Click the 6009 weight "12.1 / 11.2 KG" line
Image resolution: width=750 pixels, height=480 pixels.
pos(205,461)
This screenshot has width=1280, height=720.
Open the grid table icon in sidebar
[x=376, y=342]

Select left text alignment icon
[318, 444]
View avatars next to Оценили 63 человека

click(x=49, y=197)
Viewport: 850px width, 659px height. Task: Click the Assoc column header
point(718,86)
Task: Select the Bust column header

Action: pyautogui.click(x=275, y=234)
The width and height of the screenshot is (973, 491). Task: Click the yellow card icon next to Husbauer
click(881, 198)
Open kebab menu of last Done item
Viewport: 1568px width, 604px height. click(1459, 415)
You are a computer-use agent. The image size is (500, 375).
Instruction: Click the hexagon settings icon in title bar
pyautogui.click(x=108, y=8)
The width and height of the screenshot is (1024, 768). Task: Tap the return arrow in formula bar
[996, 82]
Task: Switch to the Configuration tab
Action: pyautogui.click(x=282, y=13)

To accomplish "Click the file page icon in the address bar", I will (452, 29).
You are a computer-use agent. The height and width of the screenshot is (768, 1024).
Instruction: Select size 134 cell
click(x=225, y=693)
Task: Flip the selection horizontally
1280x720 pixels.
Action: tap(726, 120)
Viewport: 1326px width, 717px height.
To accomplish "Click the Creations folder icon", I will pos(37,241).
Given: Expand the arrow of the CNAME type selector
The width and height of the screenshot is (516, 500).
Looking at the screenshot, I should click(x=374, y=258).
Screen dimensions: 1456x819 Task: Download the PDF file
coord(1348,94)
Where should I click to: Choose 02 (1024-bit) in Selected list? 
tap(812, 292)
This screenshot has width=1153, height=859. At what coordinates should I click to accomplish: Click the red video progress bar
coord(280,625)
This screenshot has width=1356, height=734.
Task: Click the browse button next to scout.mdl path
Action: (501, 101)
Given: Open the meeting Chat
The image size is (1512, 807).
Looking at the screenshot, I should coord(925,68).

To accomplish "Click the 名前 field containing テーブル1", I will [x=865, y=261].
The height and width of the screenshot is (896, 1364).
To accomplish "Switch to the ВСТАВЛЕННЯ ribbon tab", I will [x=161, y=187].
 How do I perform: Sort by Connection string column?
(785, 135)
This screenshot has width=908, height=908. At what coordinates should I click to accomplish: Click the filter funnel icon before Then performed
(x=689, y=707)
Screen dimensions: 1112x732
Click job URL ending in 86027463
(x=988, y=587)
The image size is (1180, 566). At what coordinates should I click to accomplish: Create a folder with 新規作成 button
_ _ _ _ _ _ _
→ 課題
上のデータを最初から最後まで、一字一句変えずに書き写すこと。

→ 解答
Click the 6009 weight "12.1 / 11.2 KG" line
Image resolution: width=750 pixels, height=480 pixels.
pos(205,461)
This screenshot has width=1280, height=720.
Open the grid table icon in sidebar
[x=376, y=342]

Select left text alignment icon
[318, 444]
View avatars next to Оценили 63 человека

click(x=49, y=197)
Viewport: 850px width, 659px height. Task: Click the Assoc column header
point(718,86)
Task: Select the Bust column header

Action: pyautogui.click(x=275, y=234)
The width and height of the screenshot is (973, 491). Task: Click the yellow card icon next to Husbauer
click(881, 198)
Open kebab menu of last Done item
Viewport: 1568px width, 604px height. click(1459, 415)
You are a computer-use agent. The image size is (500, 375).
Instruction: Click the hexagon settings icon in title bar
pyautogui.click(x=108, y=8)
The width and height of the screenshot is (1024, 768). Task: Tap the return arrow in formula bar
[996, 82]
Task: Switch to the Configuration tab
Action: pyautogui.click(x=282, y=13)

To accomplish "Click the file page icon in the address bar", I will (452, 29).
You are a computer-use agent. The height and width of the screenshot is (768, 1024).
Instruction: Select size 134 cell
click(x=225, y=693)
Task: Flip the selection horizontally
1280x720 pixels.
Action: tap(726, 120)
Viewport: 1326px width, 717px height.
To accomplish "Click the Creations folder icon", I will pos(37,241).
Given: Expand the arrow of the CNAME type selector
The width and height of the screenshot is (516, 500).
Looking at the screenshot, I should click(x=374, y=258).
Screen dimensions: 1456x819 Task: Download the PDF file
coord(1348,94)
Where should I click to: Choose 02 (1024-bit) in Selected list? 
tap(812, 292)
This screenshot has width=1153, height=859. At what coordinates should I click to accomplish: Click the red video progress bar
coord(280,625)
This screenshot has width=1356, height=734.
Task: Click the browse button next to scout.mdl path
Action: (501, 101)
Given: Open the meeting Chat
The image size is (1512, 807).
Looking at the screenshot, I should coord(925,68).

To accomplish "Click the 名前 field containing テーブル1", I will [x=865, y=261].
The height and width of the screenshot is (896, 1364).
To accomplish "Switch to the ВСТАВЛЕННЯ ribbon tab", I will [x=161, y=187].
 How do I perform: Sort by Connection string column?
(785, 135)
This screenshot has width=908, height=908. At what coordinates should I click to accomplish: Click the filter funnel icon before Then performed
(x=689, y=707)
Screen dimensions: 1112x732
Click job URL ending in 86027463
(x=988, y=587)
The image size is (1180, 566). At what coordinates should I click to accomplish: Create a folder with 新規作成 button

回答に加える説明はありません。